Making a claim via the app is not mandatory, a CBP official confirmed, but it is now “highly recommended,” a sudden shift this month that left migrants in the lurch, scrambling to book limited appointments and figure out the new smartphone app.
The intention of CBP One is to bring “order and safety” to the border and boost the efficiency of the asylum process, said Homeland Security Secretary Alejandro Mayorkas when he announced it earlier this month.
Appointments have filled up rapidly as they’re released each day for people waiting in central and northern Mexico to book a time at a U.S. port of entry. Migrants were previously able to claim an exception to Title 42 through local non-governmental groups organizing the claims.
Each morning, appointments are released for 13 days in advance, a CBP official told Spectrum News, meaning people are now booking appointments for February.
There are currently no plans to expand the number of appointments released each day at eight ports of entry, the official confirmed, citing limits under Title 42, which allows officials to immediately expel many migrants back to Mexico once they reach the border.
Some immigration advocates shared screenshots on Twitter this week of the app’s full appointments, directing asylum-seekers to check in the next day.
“We are stranding people in Mexico with no idea if or when they can apply to enter legally,” wrote David Bier, associate director of immigration studies at the Cato Institute.
One issue, the CBP official said, is that some migrants are booking multiple appointments. Others have large families for which each member needs an appointment.
Immigration advocates, meanwhile, are concerned people are excluded even before they get to the scheduling step, creating undue barriers to making an asylum claim, which is a legal immigration path.
“Is this app shutting people out from these processes?” said Raul Pinto, senior staff attorney at the American Immigration Council. “People who may not understand how to use the app, people who may have limited productivity, like limited Wi-Fi, or just limited technological knowledge. The app is not an easy app to use.”
People qualify for asylum if they have credible fear of persecution in their home country because of their race, religion, political opinion or membership in a certain social group.
In Reynosa, Mexico this week, Spectrum News spoke to Clarisa, who had been waiting with her daughter near the border for months to make her claim for asylum to Title 42. When she arrived at a shelter for her turn this week, she was clearly frustrated.
“What about us? We were registered since 2022, and then the app comes out in January,” she said.
Pastor Hector Silva, director of the shelter Senda de Vida, was left to communicate to a large crowd outside his building this week that the app was now the way to make a claim.
“There have been protests, there are disagreements, there are fights,” he said. “There are people who the first thing they say is, ‘I got here three months ago. It’s not fair.’”

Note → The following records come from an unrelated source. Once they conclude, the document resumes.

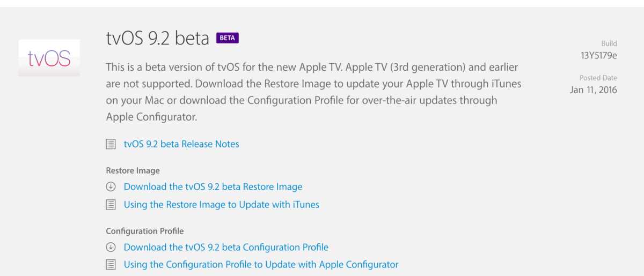Click the "Restore Image" section heading
Image resolution: width=644 pixels, height=276 pixels.
coord(133,170)
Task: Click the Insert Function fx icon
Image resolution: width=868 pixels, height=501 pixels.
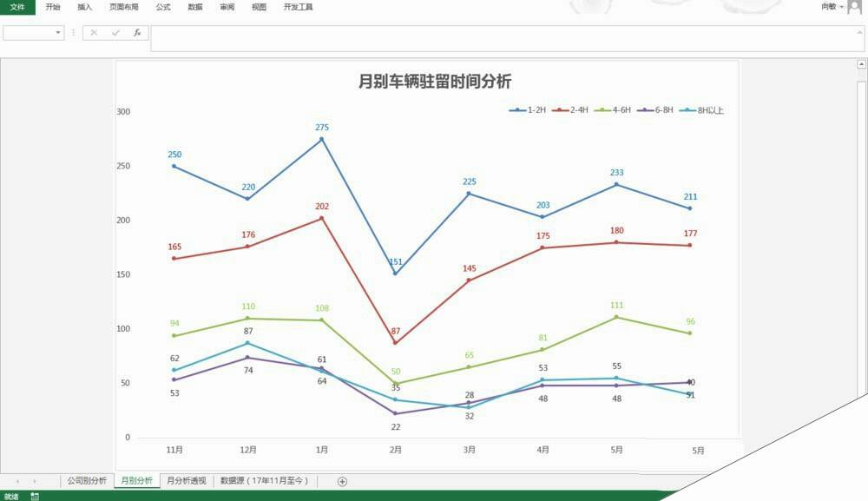Action: (x=139, y=33)
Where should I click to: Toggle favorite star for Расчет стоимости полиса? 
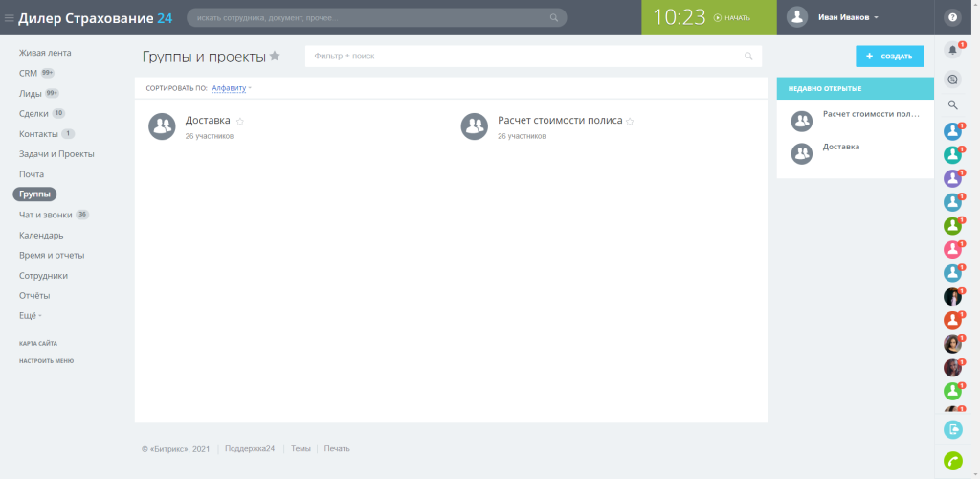[x=630, y=122]
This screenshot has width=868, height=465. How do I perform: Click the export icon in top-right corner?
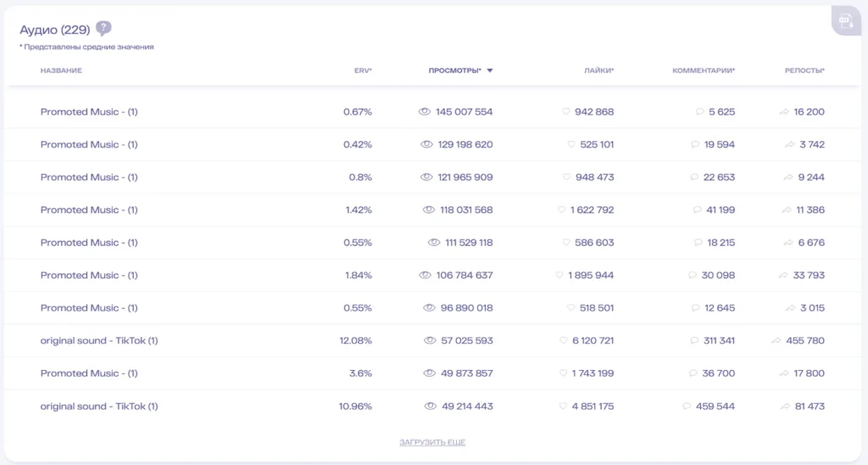[x=846, y=21]
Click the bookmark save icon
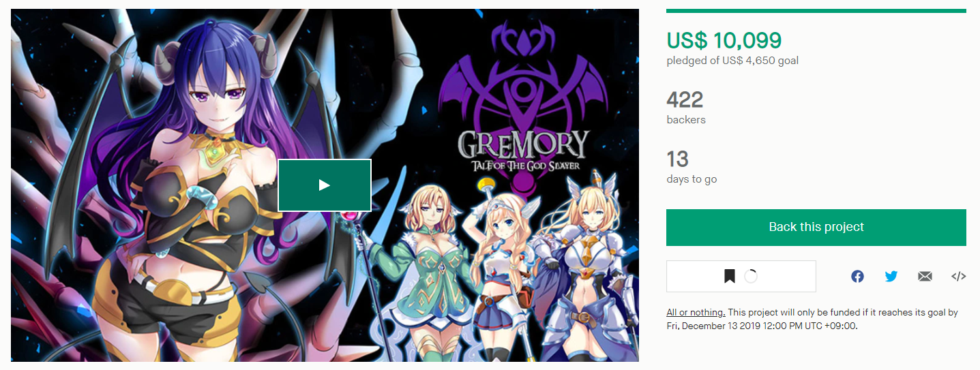Viewport: 980px width, 370px height. click(x=730, y=276)
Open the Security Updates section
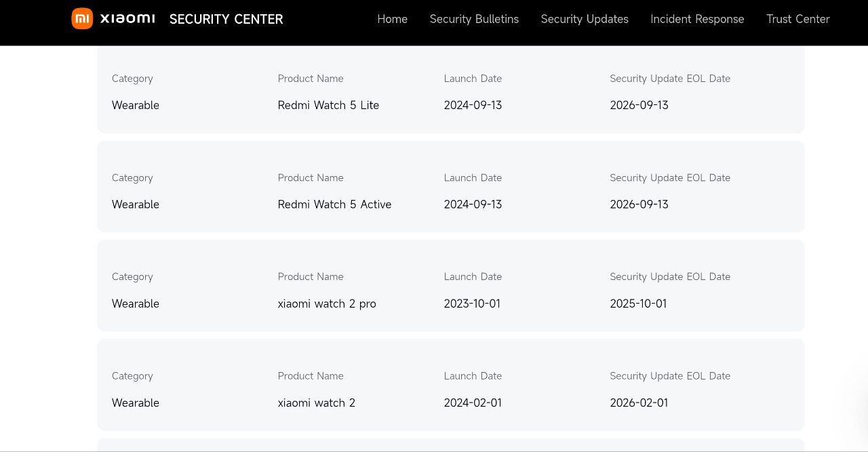This screenshot has height=452, width=868. tap(585, 19)
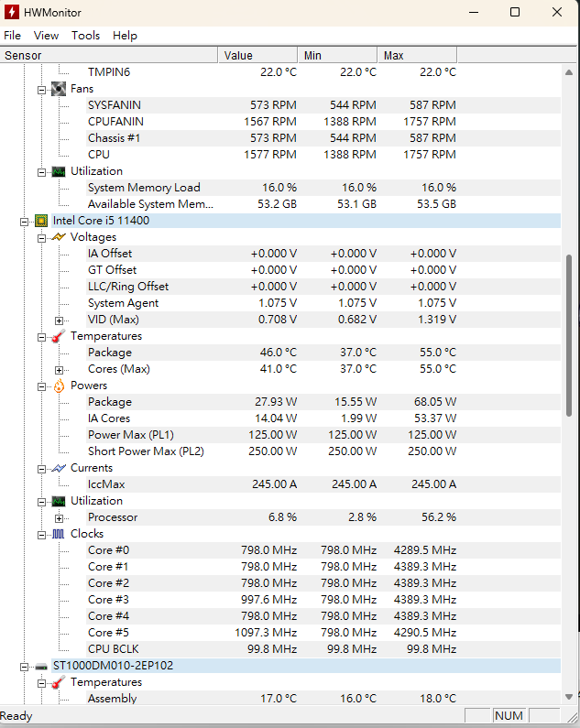Collapse the Intel Core i5 11400 node

click(x=24, y=222)
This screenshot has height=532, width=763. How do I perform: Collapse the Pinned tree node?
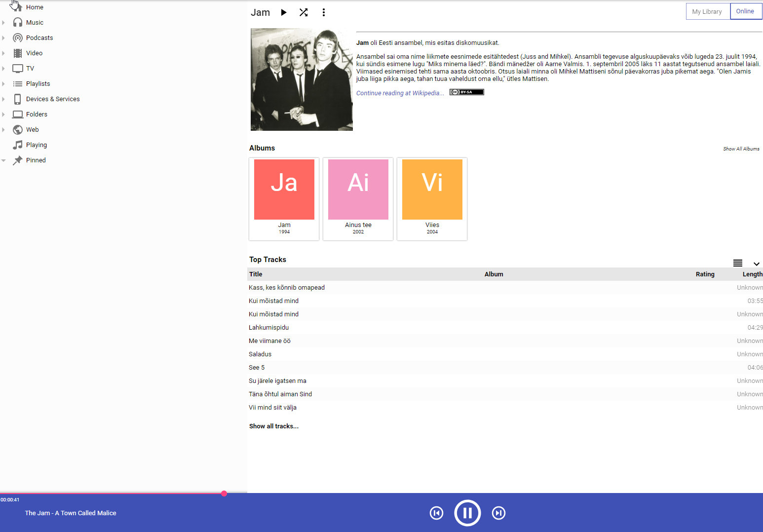pyautogui.click(x=3, y=160)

When migrants do get one of the limited appointments and appear at a port of entry, they first meet with a CBP officer to see if they qualify for asylum, the CBP official explained. They do not meet with an asylum officer the same day.
Advocates have also cited privacy concerns about CBP One, since the app uses images of the face and GPS to verify a migrant’s location.
According to a Privacy Impact Statement released by the Department of Homeland Security, the app does not store migrants’ information or location submitted on the app, and images of the face are used for matching images in future steps of the process, not to identify someone based on their face alone.
Pinto of the American Immigration Council agreed that the effort to make processing at the border more efficient is “welcome,” despite persisting concerns about the app’s effectiveness.